Per the report, I was non-responsive at the scene for 5 to 6 minutes. Someone called 911 and rescue workers arrived. After they’d stabilized me, my unplanned impact and flight had earned me an ambulance ride and a helicopter Life Flight to Metro Health (nearest Level One Trauma center). All I remember during this period is waking up, hearing my Uncle’s voice (they’d had the misfortune of being on their way home, only to drive up to the scene and see my bike on the ground). During that brief moment of consciousness, I recall asking what was going on and if I’d hurt anyone…..and then passing back out when the answer came back ‘no’. My first helicopter ride (an $8,500 helicopter ride at that)…….and I don’t remember one second of it.

I woke up briefly coming out of the MRI machine, then again during X-rays and finally came to for the most part just before I got the stitches in my elbow.All told, the list of injuries seems short: 8 stitches in my elbow, a severely bruised left thigh and top of my right foot. No broken bones. No joint damage. But – I had suffered a severe concussion.

Now – you hear about concussions in sports a lot. Everyone talks of how serious these things can be – but you simply have NO idea how serious they are until you’ve dealt with one.

I’ve been to the Emergency Room more than a couple times in my life. I’m male – we tend to beat ourselves up at times. That last injury listed – the concussion – is the most insidious thing I have ever sustained. Even now – over 6 months later, I’m still not medically released. The dizzy spells, for the most part have subsided. My behavior has gone back to the way it was, mostly. My sleep patterns are mostly good, except for some odd dreams I never had before. I don’t fatigue quite as quickly and my night vision seems to have returned.

I think that the problem with head injuries is that you can’t SEE the damage. It isn’t always obvious. But – forget which hand you use when brushing your teeth just one time, or completely lose your temper over nothing more than a loud noise and you’ll know that all is not well with the wiring upstairs. Head injuries are spooky and something I hope you never have to experience.
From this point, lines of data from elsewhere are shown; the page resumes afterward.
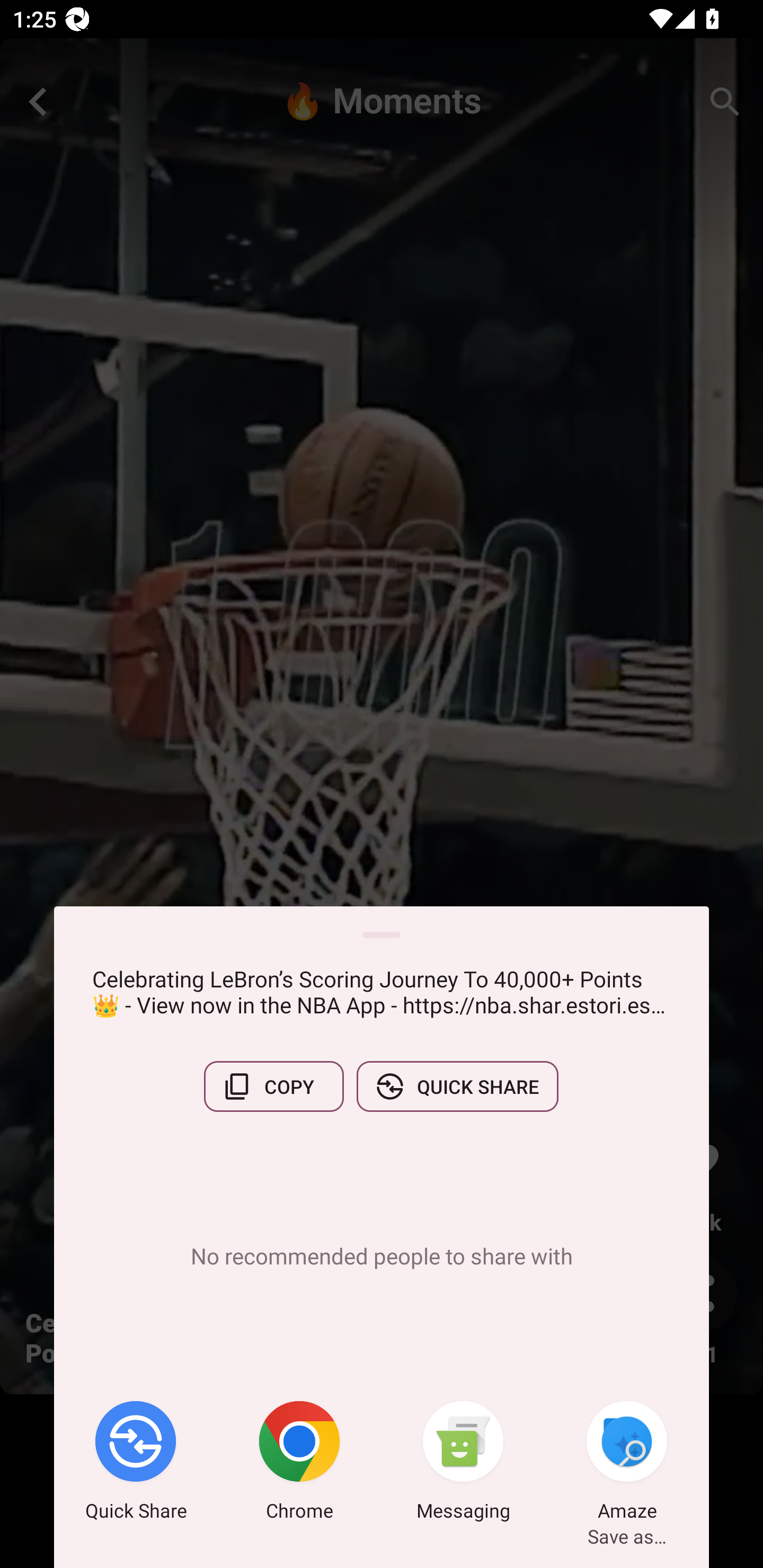
COPY (273, 1086)
QUICK SHARE (457, 1086)
Quick Share (135, 1463)
Chrome (299, 1463)
Messaging (463, 1463)
Amaze Save as… (626, 1463)
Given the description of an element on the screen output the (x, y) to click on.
Prognosis? It appears that I’ll make as full a recovery as anyone can ask for. I may not be able to ride roller coasters ever again (which stinks, because I LOVE them). Some residual effects will no doubt be present forever. But – I’m here, I’m healthy and I’ve (apparently) got the same number of marbles I started with.

I’ll ride again – and I’ll ride again soon. That may not make sense to people, and that’s understandable. I’ll not make such macho comments as “Its just in my blood” or “its part of me” in an attempt to deflect. I enjoy the crap out of riding and always knew that something like this (or worse) could happen. For that matter, it could happen again.

So be it.

Much to my wife’s credit – she always expected me to ride again. Even before I knew myself. The day after the accident someone asked her if she’d let me ride again. Her response was simple: “If he’d been in a car and the same thing had happened, would you expect him not to drive again? Of course not. So yes, he’ll ride again.”

I love my wife.

I realize that she’ll worry more, at least for a little while. But she has been an absolute Godsend during this time. As I’ve said many times before – marrying Vicki was the single best decision I have ever made in my Life.

Looking ahead, the new Arai is on order, and I’ll be calling Aerostich in the very near future to have another Roadcrafter suit built. I’ve still got my trusty SV650s, and my eye on a 2008 Triumph Speed Triple. Spring is just around the corner.


2 Responses to “A Motorcyclist’s Worst Nightmare”

  1. Magpie Says:

    Thanks Ruefus. For having the sense to wear your gear, for being honest with us, your wife, yourself. Though we have only met face to face a small handful of times, I count you as a friend and am so glad we will have the opportunity to ride together again. See you at the Rally, if not before…

  2. Hezz Says:

    Wow. Thanks for taking the time to write it down, hopefully I’ll only ever live out this scenario by reading your journal of it. Ride safe mano.